▶ [TASKS TO COMPLETE]
A – Reproduce the committee transcript word for word, from "Some of the other" to "of the legislation.".
B – Answer these questions using the committee transcript:
(i) Which two colleagues does Mr. David Walsh say he will pass the remaining questions to?
(ii) Within what band of housing units is the legislation said to be defined?
(iii) According to the action plan, what kind of review of planning will take place?
C – Carry on the committee transcript from the point where it ends.

▶ [PASSAGE]
------------------------------------------------------------

Oireachtas Joint and Select Committees

Wednesday, 12 October 2016

Joint Oireachtas Committee on Housing, Planning, Community and Local Government

General Scheme of Housing (Miscellaneous Provisions) Bill 2016: Discussion

9:30 am

Mr. David Walsh:

I thank the Chairman. A long list of questions have been asked. I might answer some of them myself and I shall pass the remainder to my colleagues, Mr. Terry Sheridan and Mr. Niall Cussen, as needed.

I shall address some of the points raised by the institute in the first instance. A questions was asked about whether there has been a move towards a centralisation policy. The action plan on housing has identified and acknowledged that we have a dysfunctional market, a crisis and a need to accelerate and expand all forms of delivery. It is solely within that context that the legislation has been framed; it is not a lever to start drawing other things inwards. It is very clearly defined within a band of 100-plus housing units and for a time-limited period as well.

The importance of the local function of spatial planning and policy has been acknowledged. That remains the case because under the system, through the development plan, the local area plan and other processes, it is the function of the local authorities to provide that context. Applications submitted under this system will only be considered where the lands have been zoned or had local area planning within that process. We do not assume that lands will jump and shall not pre-empt any decisions that will be taken as to the appropriateness of those locations for housing development as members and others will have signalled.

Some of the other issues raised are more cogent and relevant to the root-and-branch review, which is obviously a policy issue separate from the Bill. I can assure the committee that as part of this broad review of planning, a lot of the issues that have been flagged will be considered. We have not set the broad terms for planning. The action plan states it will be a root-and-branch review of all aspects of planning. I am sure that the Department would be happy to engage with the institute, other public bodies and this committee in terms of trying to elicit many views on what is working and what can be done to further enhance the system. Perhaps a lot of those issues are not relevant to the core of the legislation.

------------------------------------------------------------

▶ [SOURCE EXCERPT]

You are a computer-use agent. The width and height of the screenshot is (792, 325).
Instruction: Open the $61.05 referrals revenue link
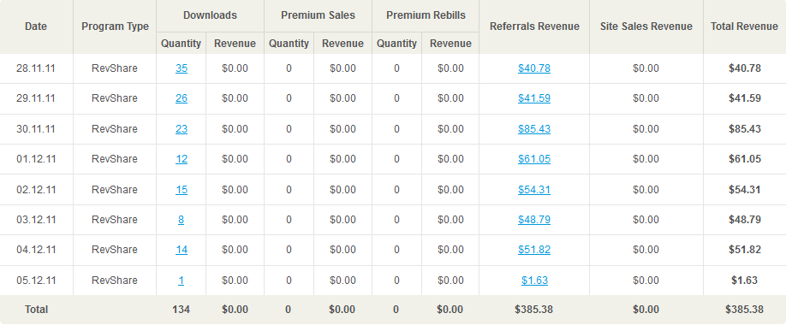tap(534, 159)
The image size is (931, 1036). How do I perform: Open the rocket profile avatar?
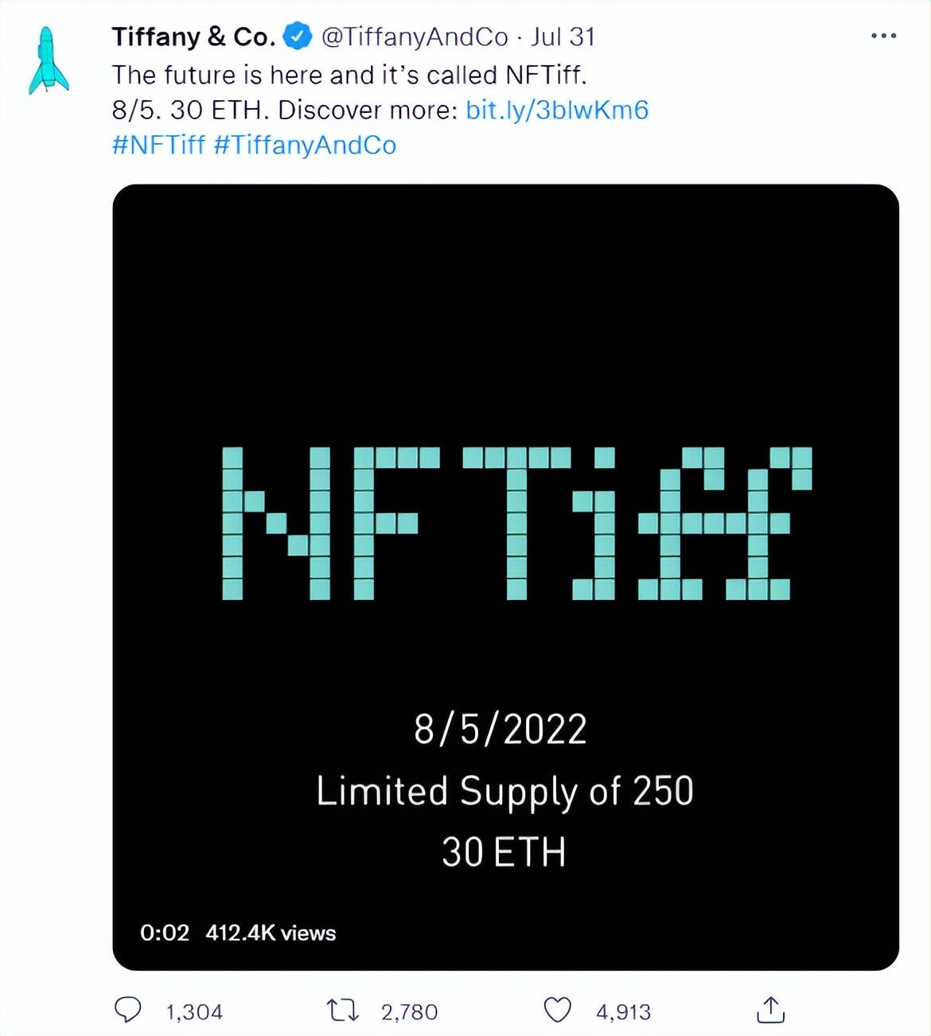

------------------------------------------------------------

▶ [ANSWERS TO THE EXERCISE]
A –
Some of the other issues raised are more cogent and relevant to the root-and-branch review, which is obviously a policy issue separate from the Bill. I can assure the committee that as part of this broad review of planning, a lot of the issues that have been flagged will be considered. We have not set the broad terms for planning. The action plan states it will be a root-and-branch review of all aspects of planning. I am sure that the Department would be happy to engage with the institute, other public bodies and this committee in terms of trying to elicit many views on what is working and what can be done to further enhance the system. Perhaps a lot of those issues are not relevant to the core of the legislation.

B –
(i) Mr. Terry Sheridan and Mr. Niall Cussen.
(ii) 100-plus housing units.
(iii) A root-and-branch review of all aspects of planning.

C –
Having the public involved in decision-making was mentioned and it is a view reflected by other members of the committee. As Mr. Sheridan has outlined, there will be a full opportunity, on the same basis as currently available, for third parties or interested parties to submit their views. The fees will be no more. In fact, fees are not covered in the primary Act and are always covered in regulations. The fees in respect of applications, third-party observations and prescribed bodies all will be dealt with in the regulations that will follow and flow from the Act. We can give assurances that the current rates charged for making a submission to a local authority planning application will be exactly the same, if not less than or no more than, what goes to An Bord Pleanála, which is €20 as it stands.

The delays associated with strategic infrastructure and the controversy and issues that may have been generated at local level have been flagged. We are using, in very broad terms, the structure and process associated with strategic infrastructure but very much recognise these applications are not of the same complexity. In all cases they will not involve an environmental impact assessment, EIA, because it would require a much longer period.

In response to the point made by Deputy Casey, as part of the initial pre-consultation process that will be formalised between the board, the local authority and the proposer of the development, the assessment as to whether an EIA is required will be decided then. If an EIA is required the process will take longer because it would involve a full environmental impact statement, EIS, as required. It means that it would be premature to lodge an application with the board until such time as the EIS and the assessment by the board could be delivered.

In terms of issues around resources for the board, of course that is not a matter for the Bill. The Minister has signalled in the past and in our discussions with the board, it already has signalled the requirements in terms of administrative and technical supports, to create a strategic housing unit. The board is engaged with the Department and as we are prepared to fully stock the board with the necessary skills and supports to ensure it can fulfil the mandatory timeline, that should not be an issue. By the time this Bill is enacted the board will have an operating strategic unit set up and will be ready to deal with all applications from day one.

On the question of compliance and enforcement timeframes, the local authorities will be the enforcement authorities. The timelines that apply elsewhere in the Bill will apply to enforcing developments.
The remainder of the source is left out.